The only non-standard decision we made is that we designed the data store to be append-only. All mutations of the resource graph happen as appends to the existing data, with no previous state ever being lost. This design solves a couple of major problems that we were faced with. First, it allows us to audit permissions over time. The graph is mutated but all past state is still present, so we're able to go back to arbitrary points in time and see who had access to what. This design choice also allows us to rewind history if we'd ever need to revert a damaging set of changes that were made to the graph.

The service is deployed in AWS ECS with a replication factor of three (one instance per availability zone), and is exposed to other services through a load balancer. We could easily lift the deployment of this service from ECS and instead deploy it in EKS (or our own Kubernetes cluster) without much rework.

Future follow-ups and potential limitations

We haven’t tapped into optimizations at all for this service yet, and have a pretty high ceiling for things we can do to improve performance. We haven’t invested at all in indexing our tables, or in adding caching in the application or as a service. When warranted, we’ll be able to tap into these methods to get an immediate boost in performance.

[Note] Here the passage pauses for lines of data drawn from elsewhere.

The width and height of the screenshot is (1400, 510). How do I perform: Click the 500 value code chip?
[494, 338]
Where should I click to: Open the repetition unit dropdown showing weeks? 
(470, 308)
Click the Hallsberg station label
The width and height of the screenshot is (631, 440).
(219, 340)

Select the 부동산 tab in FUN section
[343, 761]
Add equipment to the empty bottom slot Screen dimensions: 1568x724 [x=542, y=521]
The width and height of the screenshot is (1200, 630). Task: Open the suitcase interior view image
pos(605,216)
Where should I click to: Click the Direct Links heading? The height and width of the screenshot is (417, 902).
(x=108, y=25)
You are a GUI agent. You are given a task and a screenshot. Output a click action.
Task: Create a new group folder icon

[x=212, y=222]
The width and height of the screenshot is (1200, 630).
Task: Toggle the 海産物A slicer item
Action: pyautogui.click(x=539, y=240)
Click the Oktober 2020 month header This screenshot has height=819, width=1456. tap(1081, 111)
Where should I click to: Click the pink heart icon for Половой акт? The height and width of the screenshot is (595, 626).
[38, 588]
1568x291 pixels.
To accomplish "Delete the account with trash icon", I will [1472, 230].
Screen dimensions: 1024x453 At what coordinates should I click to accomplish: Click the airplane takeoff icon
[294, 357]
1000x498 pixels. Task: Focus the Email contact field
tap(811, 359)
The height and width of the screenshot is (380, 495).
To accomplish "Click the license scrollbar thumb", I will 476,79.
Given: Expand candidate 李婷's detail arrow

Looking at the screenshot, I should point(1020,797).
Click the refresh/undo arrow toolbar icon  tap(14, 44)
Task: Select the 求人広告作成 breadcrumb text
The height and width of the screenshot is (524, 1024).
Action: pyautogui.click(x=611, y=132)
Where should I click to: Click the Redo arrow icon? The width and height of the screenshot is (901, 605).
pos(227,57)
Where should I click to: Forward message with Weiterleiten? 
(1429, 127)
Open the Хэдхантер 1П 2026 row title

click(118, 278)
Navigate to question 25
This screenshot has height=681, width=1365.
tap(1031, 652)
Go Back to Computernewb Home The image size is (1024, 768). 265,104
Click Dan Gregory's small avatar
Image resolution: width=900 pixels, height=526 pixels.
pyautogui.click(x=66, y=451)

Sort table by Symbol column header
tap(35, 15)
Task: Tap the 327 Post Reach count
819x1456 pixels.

We also, based on our back-of-the-envelope calculations, have a pretty significant runway before we start reaching the limitations of PostgreSQL. We expect each facility to generate O(1000) resources and resource operations per month. Given this rate, we should have years of stability before we need to worry about doing anything more complex with our storage infra. If and when we hit limitations of PostgreSQL, there are plenty of steps we can take to move forward. We could always move toward a store like DynamoDB, or something like CockroachDB. We could also pursue a new data layout and shard the tables based on some method of partitioning. We thankfully have a while before we’re going to need to pursue any of these options.


While I’m typically a proponent of leveraging off-the-shelf solutions whenever possible, it actually made sense for us to implement our own authorization system. So far the software has been stable, easy to maintain, and is working well for our use cases. This decision isn’t right for everyone however, and careful consideration should be made when making architectural choices like this one. Hopefully this post was helpful in understanding a set of challenges that we’re facing at Sage, and perhaps it will make it easier for someone else to think through auth architecture in the future.